Dalilnya adalah sebuah hadits yang mengisahkan tiga orang yang terperangkap di dalam gua. Lalu, ketiganya bertawassul dengan amal kebaikan yang pernah mereka lakukan.
Orang pertama bertawasul dengan amal baiknya terhadap kedua orang tua. Orang kedua bertawasul dengan takutnya kepada Allah swt sehingga menggagalkan perbuatan keji yang hendak ia lakukan.
Orang ketiga bertawassul dengan amal baik yang telah ia lakukan kepada pegawainya. Pegawai tersebut bekerja tanpa mau diberi gaji. Namun setelah gaji tersebut disimpan sang majikan lalu digunakan untuk membeli hewan ternak dan berkembang biak, sang pegawai meminta gajinya. Akhirnya seluruh hewan ternak diberikan kepadanya. Berkat amal-amal tersebut, Allah swt membukakan pintu gua sehingga ketiganya dapat keluar. (HR. Bukhori, Muslim dan Ahmad)
2. Tawassul dengan orang-orang yang mempunyai kedudukan tinggi di
sisi Allah swtseperti para nabi, wali dan syuhada’. Dalam sebuah hadits
disebutkan,
عَنْ أَنَسٍ أَنَّ عُمَرَ اْبنَ اْلخَطَّابِ رَضِيَ اللهُ عَنْهُ كَانَ
اِذَا قُحِطُوْا اِسْتَسْقَىْ بِالْعَبَّاسِ اْبنِ عَبْدِالْمُطَلِّبْ فقال
أَللَّهُمَّ كُنَّا نَتَوَسَّلُ اِلَيْكَ بِنَبِيِّنَا فَتَسْقِيْنَا
وَأَنَا نَتَوَسَّلُ اِلَيْكَ بِعَمِّ نَبِيِّنَا فَأَسْقِنَا فَيُسْقُوْنَ
Artinya: “Dari Anas bin Malik, bahwasanya Sahabat Umar bin Khottob
ketika mengalami kemarau, maka beliau meminta hujan dan bertawassul
dengan Abbas bin Abdul Muthollib, beliau berkata “Ya Allah bahwasanya
kami telah bertawassul kepada Engkau dengan Nabi kami, maka Engkau
turunkan hujan dan sekarang kami bertawassul kepada Engkau dengan paman
Nabi kami, maka turunkanlah hujan itu.” (HR. Bukhori)

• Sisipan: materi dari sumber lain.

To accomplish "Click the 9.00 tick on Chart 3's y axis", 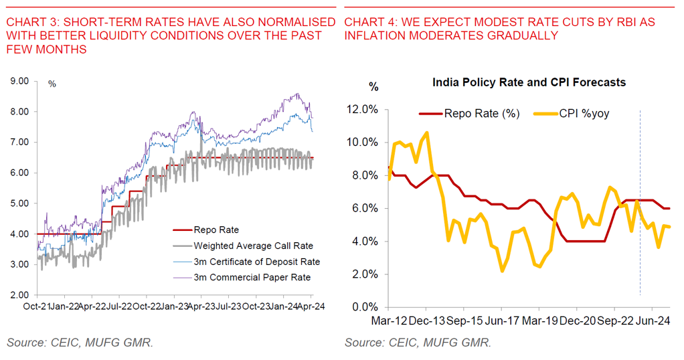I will (x=19, y=81).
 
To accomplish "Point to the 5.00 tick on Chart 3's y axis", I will (x=19, y=203).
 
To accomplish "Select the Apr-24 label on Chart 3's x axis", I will (x=311, y=306).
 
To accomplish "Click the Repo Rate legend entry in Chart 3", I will (x=216, y=230).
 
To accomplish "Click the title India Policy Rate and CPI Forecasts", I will (x=529, y=82).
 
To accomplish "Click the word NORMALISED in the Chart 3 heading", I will (x=292, y=22).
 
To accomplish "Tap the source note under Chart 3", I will (x=80, y=343).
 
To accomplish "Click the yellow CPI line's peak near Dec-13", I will (x=427, y=132).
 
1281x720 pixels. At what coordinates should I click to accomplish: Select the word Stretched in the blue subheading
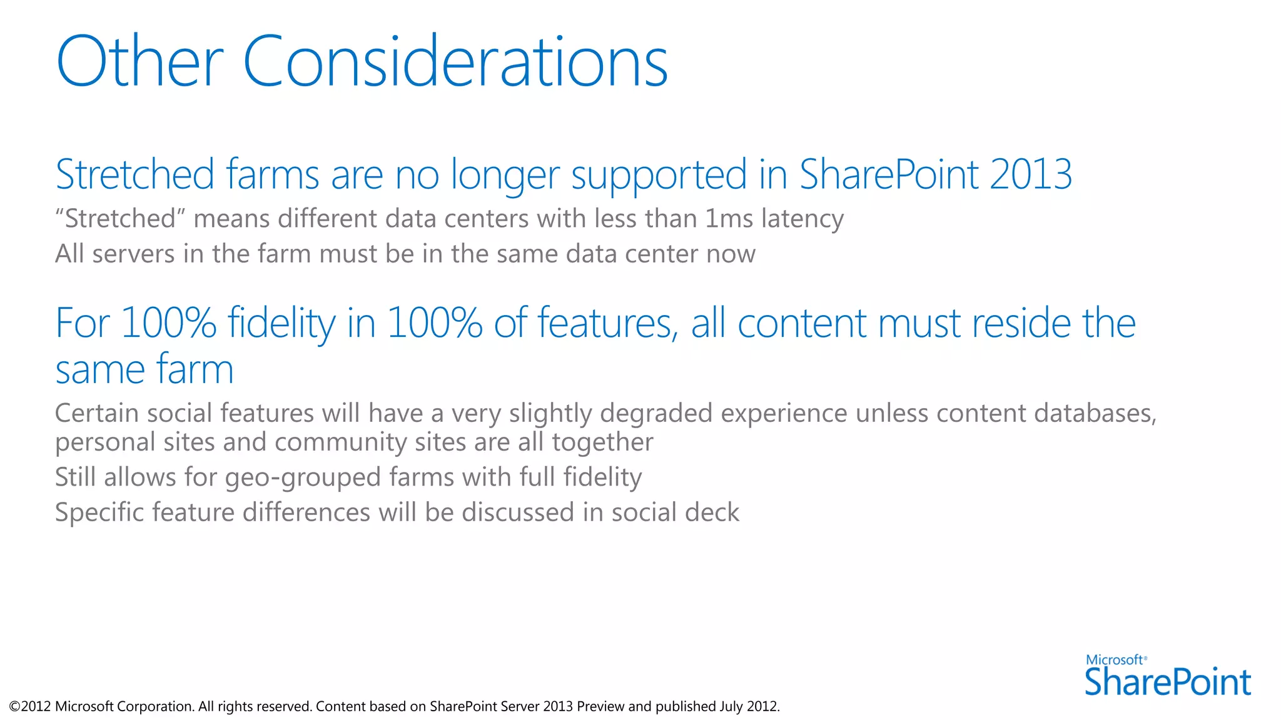click(x=135, y=174)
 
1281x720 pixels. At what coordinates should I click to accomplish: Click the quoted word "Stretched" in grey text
click(x=121, y=219)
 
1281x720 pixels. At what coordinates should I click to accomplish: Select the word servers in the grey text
click(x=133, y=254)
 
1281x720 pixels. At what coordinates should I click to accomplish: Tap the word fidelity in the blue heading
click(x=281, y=324)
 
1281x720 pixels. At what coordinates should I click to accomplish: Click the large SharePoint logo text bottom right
click(x=1167, y=682)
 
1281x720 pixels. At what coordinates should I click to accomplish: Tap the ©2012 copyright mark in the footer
click(x=30, y=707)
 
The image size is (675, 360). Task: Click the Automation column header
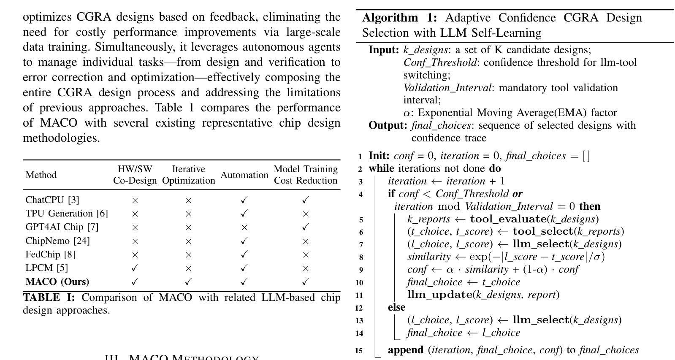pyautogui.click(x=244, y=175)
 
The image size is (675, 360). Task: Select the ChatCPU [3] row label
pyautogui.click(x=52, y=200)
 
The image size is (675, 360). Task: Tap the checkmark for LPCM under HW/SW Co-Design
pyautogui.click(x=135, y=268)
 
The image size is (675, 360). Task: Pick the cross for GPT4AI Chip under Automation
pyautogui.click(x=244, y=227)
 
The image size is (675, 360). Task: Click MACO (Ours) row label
pyautogui.click(x=57, y=282)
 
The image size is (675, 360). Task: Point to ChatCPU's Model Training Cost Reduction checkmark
pyautogui.click(x=306, y=200)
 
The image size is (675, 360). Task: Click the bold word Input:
pyautogui.click(x=384, y=50)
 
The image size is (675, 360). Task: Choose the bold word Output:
pyautogui.click(x=388, y=125)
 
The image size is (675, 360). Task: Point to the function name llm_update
pyautogui.click(x=439, y=295)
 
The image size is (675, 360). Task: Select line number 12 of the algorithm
pyautogui.click(x=359, y=308)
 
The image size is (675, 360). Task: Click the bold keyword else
pyautogui.click(x=396, y=307)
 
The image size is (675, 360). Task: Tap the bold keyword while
pyautogui.click(x=381, y=168)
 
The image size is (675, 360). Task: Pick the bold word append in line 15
pyautogui.click(x=406, y=350)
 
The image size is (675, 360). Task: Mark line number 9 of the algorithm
pyautogui.click(x=360, y=270)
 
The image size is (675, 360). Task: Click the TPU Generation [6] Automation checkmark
pyautogui.click(x=244, y=214)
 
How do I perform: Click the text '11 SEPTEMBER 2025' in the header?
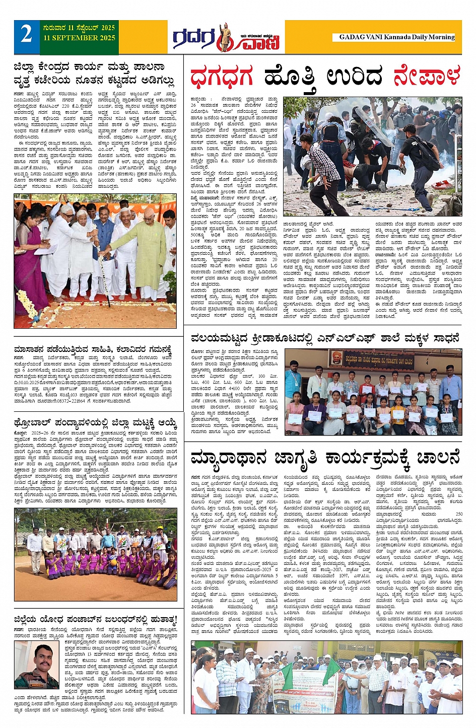[x=79, y=38]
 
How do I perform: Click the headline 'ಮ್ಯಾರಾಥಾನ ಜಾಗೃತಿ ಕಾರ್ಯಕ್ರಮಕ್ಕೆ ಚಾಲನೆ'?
[x=325, y=459]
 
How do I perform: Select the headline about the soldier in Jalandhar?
[x=96, y=619]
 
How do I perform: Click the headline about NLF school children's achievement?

Mengambil kesimpulan dari hadits diatas bahwa :
– Sahabat Umar bin Khotob pernah berdoa bertawssul dengan Nabi untuk meminta diturunkan hujan.
– Sabahat Umar bin Khotob bukan bertawassul dengan Nabi saja, melainkan dengan paman Nabi juga, yaitu Sayyidina Abbas bin Abdul Muthollib.
Selain hadits di atas ada hadits lain yang menceritakan kisah seorang
sahabat yang menderita sakit mata. Sahabat tersebut meminta doa kepada
Rosululloh saw agar diberi kesembuhan, namun Rosululloh tidak berkenan
mendoakannya, akan tetapi beliau mengajarkan doa tawassul agar dibacanya
sendiri.
أَللَّهُمَّ إِنِّى أَسْأَلُكَ وَأَتَوَجَّهُ إِلَيْكَ بِنَبِيِّكَ
مُحَمَّدِ نَبِيِّ الرَّحْمَةِ إِنِّى تَوَجَّهْتُ بِكَ إِلَى رَبِّكَ فِى
حَاجَتِىْ هَذِهِ لِتَقْضِى لِى فَشَفَّعْتَ فِيَّ
Artinya: “Ya Allah, sesungguhnya aku memohon dan berdoa kepada-Mu
dengan (bertawassul melalui) Nabi-Mu Muhammad, Nabi yang penuh kasih
sayang. (Wahai Nabi), sesungguhnya aku telah bertawajjuh kepada tuhanku
dengan (bertawasul melalui) Engkau agar hajatku ini terkabul. Ya Allah,
terimalah syafa’at beliau untukku”. (HR. Tirmidzi, an-Nasa’i, al-Baihaqi
dalam Dalil-dalil Nahdliyyah)
Sedangkan salah satu dasar bertawassul melalui orang yang telah mati adalah sebuah hadits:
عَنْ سَيِّدِنَا عَلِى كَرَّمَ اللهُ وَجْهَهُ أَنَّ سَيِّدَنَا
مُحَمَّدًا صَلَّى اللهُ عَلَيْه وَسَلَّمَ لَمَّا دُفِنَ فَاطِمَةُ بِنْتِ
أَسَدٍ أُمِّ سَيِّدِنَا عَلِى رَضِيَ اللهُ عَنْهُمَا قَالَ اَلَّلهُمَّ
بِحَقِّىْ وَحَقِّ الْاَنْبِيَاءِ مِنْ قَبْلِى أَغْفِرُ لِاُمِّىْ بَعْدَ
أُمِّىْ
Artinya: “Dari sayyidina ‘Ali Karromallohu Wajhah: Sesungguhnya Nabi
Muhammad saw tatkala Fatimah binti Asad (ibu sayyidina ‘Ali) dimakamkan,
beliau berdo’a, “Ya Alloh, dengan (perantara) hakku, dan hak para Nabi
sebelumku, ampunilah ibu setelah ibuku. (Fatimah binti Asad).” (HR.
Thabari, Abu Nu’aim dan Ibnu Hajar al-Haitami)
Dalam hadits ini ternyata Rosululloh saw bertawassul dengan para nabi
sebelum beliau. Jelas, para nabi sebelum masa beliau sudah meninggal.
Tata Cara Tawassul :
Tawasul dapat dilakukan dengan berbagai cara, namun yang lazim adalah sebagai berikut :
Membaca ayat Al Quran, tahlil dll. Kemudian pahalanya dihadiahkan
kepada para nabi, wali dll (orang yang akan dijadikan perantara).
Lalu berdoa untuk ahli kubur yang diziarahi, misalnya dengan doa: Allohummaghfir lahum warhamhum wa’afihim wa’fu ’anhum.
Kemudian berdoa kepada Allah swt dengan doa yang dikehendaki.
Setelah selesai berdoa baru bertawasul memohon pada Allah swt agar berkenan mengabulkan pemintaannya dengan lantaran tokoh yang diziarahi.